(What you should do):
Please read the records below and return each line holding the string "more".

(Items from a data source):
# # # # #
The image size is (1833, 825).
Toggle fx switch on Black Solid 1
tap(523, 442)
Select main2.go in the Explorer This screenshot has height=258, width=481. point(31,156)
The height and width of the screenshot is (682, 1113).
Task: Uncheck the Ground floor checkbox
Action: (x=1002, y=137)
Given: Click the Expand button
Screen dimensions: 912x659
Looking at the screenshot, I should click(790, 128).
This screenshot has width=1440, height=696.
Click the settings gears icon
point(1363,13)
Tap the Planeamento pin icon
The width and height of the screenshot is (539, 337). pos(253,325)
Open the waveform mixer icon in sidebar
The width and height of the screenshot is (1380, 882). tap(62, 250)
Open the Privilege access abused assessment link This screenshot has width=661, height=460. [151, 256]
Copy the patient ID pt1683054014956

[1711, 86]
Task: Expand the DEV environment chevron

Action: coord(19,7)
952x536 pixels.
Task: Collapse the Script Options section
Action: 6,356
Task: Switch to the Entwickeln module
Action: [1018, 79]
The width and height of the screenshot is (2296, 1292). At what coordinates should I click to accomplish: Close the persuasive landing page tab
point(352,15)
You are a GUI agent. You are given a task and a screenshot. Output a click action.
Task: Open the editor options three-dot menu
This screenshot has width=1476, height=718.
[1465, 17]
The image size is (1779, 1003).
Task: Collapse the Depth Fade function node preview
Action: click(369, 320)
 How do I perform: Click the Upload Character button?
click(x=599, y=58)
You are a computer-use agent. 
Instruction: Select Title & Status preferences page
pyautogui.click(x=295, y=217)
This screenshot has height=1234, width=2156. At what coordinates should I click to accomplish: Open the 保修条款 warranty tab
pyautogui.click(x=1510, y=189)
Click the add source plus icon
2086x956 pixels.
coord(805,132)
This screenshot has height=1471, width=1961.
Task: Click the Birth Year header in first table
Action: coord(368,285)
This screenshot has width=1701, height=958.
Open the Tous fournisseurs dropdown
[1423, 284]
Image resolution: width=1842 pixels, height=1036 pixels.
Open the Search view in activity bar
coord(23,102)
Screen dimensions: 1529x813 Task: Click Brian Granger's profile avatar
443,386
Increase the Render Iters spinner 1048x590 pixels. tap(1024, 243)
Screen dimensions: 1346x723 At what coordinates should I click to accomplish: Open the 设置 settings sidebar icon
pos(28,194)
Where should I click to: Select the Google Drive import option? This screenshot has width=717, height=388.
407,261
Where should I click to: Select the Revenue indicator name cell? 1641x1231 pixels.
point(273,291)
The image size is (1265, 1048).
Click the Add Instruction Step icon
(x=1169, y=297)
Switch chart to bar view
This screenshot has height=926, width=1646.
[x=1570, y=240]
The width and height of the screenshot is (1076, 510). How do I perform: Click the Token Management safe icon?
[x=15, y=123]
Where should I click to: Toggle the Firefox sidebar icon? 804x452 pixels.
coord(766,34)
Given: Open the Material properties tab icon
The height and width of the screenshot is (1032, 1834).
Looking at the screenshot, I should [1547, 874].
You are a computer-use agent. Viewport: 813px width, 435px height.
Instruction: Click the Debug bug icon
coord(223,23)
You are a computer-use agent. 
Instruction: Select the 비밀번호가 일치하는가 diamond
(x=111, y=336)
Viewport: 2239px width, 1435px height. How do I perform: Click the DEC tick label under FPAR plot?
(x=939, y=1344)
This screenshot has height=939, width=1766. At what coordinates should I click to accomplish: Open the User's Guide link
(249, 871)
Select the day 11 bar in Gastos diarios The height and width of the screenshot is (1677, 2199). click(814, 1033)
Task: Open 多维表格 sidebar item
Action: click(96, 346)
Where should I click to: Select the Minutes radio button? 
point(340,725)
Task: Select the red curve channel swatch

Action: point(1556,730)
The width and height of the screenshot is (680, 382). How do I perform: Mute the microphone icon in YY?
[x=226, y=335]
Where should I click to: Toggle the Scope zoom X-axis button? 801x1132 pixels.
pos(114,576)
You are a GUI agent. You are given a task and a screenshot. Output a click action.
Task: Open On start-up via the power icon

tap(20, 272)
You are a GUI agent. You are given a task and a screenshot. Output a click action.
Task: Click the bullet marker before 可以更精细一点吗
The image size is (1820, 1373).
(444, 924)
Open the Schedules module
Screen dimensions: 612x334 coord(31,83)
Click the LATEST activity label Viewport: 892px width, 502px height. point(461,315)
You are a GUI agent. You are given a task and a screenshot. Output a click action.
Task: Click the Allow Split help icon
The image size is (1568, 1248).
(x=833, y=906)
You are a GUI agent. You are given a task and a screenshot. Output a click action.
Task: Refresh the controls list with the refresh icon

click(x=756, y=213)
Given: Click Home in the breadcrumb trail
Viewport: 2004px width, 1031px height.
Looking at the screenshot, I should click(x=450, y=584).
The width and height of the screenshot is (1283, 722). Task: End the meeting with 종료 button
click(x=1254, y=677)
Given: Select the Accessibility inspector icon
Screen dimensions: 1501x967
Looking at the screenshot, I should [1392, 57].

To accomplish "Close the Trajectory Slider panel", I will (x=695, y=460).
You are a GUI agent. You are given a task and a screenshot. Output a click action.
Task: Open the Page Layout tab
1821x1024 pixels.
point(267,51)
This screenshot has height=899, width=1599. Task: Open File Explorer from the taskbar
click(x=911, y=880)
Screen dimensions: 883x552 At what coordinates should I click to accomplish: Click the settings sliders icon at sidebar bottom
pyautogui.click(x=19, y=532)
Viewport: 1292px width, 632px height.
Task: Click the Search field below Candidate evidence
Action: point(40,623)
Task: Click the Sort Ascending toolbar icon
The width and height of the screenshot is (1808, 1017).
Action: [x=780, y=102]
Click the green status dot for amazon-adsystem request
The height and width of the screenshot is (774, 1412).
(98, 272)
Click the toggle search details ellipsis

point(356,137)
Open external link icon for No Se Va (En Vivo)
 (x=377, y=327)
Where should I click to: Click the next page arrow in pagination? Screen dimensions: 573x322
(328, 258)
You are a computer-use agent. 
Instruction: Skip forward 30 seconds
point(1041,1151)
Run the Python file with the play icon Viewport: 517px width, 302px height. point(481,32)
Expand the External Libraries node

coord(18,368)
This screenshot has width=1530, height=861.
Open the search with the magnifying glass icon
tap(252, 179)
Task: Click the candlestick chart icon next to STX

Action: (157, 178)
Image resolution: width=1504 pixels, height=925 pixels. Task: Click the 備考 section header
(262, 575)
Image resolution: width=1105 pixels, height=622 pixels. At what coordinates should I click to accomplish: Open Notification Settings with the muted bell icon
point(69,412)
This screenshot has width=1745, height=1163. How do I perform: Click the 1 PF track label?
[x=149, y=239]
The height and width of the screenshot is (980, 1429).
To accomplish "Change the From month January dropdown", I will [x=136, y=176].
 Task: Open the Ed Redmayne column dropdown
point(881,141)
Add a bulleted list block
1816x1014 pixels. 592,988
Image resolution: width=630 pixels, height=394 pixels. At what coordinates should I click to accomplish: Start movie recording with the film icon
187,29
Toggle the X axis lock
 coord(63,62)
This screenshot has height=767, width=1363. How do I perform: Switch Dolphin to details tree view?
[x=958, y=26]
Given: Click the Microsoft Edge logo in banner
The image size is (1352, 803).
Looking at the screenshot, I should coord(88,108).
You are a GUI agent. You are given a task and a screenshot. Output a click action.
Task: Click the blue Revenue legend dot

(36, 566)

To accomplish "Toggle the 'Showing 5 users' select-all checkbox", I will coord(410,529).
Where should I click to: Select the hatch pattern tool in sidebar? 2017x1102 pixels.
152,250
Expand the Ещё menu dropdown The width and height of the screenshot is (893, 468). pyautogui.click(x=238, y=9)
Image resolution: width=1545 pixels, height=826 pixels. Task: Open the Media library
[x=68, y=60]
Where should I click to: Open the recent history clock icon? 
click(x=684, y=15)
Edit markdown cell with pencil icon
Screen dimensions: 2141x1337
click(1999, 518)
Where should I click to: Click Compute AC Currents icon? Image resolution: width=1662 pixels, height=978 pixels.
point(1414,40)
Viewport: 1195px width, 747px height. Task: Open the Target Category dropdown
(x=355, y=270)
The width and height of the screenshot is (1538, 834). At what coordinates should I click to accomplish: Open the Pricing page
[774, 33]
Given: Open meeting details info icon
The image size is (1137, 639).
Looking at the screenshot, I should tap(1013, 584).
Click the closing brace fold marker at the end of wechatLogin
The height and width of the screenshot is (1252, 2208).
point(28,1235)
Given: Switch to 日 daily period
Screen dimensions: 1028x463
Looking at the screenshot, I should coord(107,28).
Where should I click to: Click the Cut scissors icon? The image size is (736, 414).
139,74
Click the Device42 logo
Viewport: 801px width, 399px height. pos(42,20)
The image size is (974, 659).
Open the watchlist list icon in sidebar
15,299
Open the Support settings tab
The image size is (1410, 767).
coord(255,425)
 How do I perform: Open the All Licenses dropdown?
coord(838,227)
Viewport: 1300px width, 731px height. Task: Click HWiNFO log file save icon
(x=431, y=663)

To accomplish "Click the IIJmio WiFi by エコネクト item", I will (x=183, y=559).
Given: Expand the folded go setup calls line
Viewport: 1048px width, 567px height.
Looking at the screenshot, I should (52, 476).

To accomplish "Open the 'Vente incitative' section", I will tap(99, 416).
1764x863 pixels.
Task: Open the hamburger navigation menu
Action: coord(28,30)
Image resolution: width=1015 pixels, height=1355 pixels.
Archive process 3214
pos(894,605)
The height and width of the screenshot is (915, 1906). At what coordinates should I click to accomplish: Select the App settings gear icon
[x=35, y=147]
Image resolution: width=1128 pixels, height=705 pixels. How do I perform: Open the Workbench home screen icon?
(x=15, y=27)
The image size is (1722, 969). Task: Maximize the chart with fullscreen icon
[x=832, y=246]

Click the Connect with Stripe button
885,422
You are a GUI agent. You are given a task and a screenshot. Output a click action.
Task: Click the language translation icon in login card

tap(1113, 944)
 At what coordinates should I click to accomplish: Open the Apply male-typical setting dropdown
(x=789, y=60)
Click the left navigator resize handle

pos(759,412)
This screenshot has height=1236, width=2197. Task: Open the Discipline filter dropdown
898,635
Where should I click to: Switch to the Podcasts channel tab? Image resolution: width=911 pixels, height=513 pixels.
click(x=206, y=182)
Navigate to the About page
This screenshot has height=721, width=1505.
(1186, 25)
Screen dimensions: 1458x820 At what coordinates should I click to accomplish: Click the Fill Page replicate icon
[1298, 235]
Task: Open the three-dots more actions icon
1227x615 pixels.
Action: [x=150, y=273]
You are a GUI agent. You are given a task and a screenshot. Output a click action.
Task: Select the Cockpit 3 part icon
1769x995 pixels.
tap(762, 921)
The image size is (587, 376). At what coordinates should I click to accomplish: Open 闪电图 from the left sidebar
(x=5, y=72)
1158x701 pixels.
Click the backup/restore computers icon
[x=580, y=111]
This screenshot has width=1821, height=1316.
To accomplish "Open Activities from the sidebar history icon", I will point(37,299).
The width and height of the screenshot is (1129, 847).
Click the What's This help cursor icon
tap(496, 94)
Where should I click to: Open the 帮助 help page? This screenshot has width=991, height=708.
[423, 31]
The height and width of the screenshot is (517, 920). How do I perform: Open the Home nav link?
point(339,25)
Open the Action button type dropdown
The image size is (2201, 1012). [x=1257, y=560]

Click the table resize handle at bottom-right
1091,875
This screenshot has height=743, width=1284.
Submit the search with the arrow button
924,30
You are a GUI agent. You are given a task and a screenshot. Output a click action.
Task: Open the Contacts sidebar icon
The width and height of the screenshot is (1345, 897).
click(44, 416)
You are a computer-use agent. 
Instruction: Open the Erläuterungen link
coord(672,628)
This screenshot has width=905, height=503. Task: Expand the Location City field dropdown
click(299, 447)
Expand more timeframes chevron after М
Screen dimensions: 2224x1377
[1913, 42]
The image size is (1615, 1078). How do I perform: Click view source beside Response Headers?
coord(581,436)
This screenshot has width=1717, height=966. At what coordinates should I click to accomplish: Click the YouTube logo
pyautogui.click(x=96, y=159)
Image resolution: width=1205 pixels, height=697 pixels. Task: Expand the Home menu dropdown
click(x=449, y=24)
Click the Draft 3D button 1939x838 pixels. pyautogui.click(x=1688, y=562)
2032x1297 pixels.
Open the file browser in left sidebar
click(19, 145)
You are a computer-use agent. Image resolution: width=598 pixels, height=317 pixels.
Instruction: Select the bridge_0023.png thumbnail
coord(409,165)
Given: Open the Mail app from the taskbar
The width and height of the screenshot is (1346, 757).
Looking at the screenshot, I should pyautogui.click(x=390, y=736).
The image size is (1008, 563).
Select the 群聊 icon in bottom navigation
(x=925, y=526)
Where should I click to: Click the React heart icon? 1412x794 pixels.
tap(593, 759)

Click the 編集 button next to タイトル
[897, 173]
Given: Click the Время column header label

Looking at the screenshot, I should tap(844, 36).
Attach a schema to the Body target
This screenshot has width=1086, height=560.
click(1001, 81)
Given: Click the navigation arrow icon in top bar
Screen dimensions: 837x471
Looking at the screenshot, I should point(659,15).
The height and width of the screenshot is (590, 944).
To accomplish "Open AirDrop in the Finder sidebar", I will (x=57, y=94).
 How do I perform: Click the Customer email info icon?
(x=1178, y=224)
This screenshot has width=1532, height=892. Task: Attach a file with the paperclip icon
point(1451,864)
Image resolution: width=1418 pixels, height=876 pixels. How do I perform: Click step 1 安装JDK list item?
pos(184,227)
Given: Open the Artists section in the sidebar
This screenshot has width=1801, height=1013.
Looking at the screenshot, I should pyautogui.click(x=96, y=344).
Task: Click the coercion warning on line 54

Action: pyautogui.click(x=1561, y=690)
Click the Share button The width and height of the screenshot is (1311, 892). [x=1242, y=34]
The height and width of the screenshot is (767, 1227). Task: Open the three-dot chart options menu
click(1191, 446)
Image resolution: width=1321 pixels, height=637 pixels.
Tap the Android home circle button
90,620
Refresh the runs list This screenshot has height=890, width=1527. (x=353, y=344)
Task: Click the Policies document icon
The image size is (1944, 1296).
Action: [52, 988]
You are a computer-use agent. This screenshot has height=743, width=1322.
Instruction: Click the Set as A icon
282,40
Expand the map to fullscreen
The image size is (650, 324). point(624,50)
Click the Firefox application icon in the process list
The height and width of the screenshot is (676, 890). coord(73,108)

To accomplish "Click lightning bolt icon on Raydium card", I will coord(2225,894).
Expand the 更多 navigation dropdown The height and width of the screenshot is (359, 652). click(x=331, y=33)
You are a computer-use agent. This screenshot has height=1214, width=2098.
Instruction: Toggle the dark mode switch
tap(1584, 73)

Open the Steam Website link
# # # # #
(Problem solution):
Task: Open the three-dots more actions icon
Expand more timeframes chevron after М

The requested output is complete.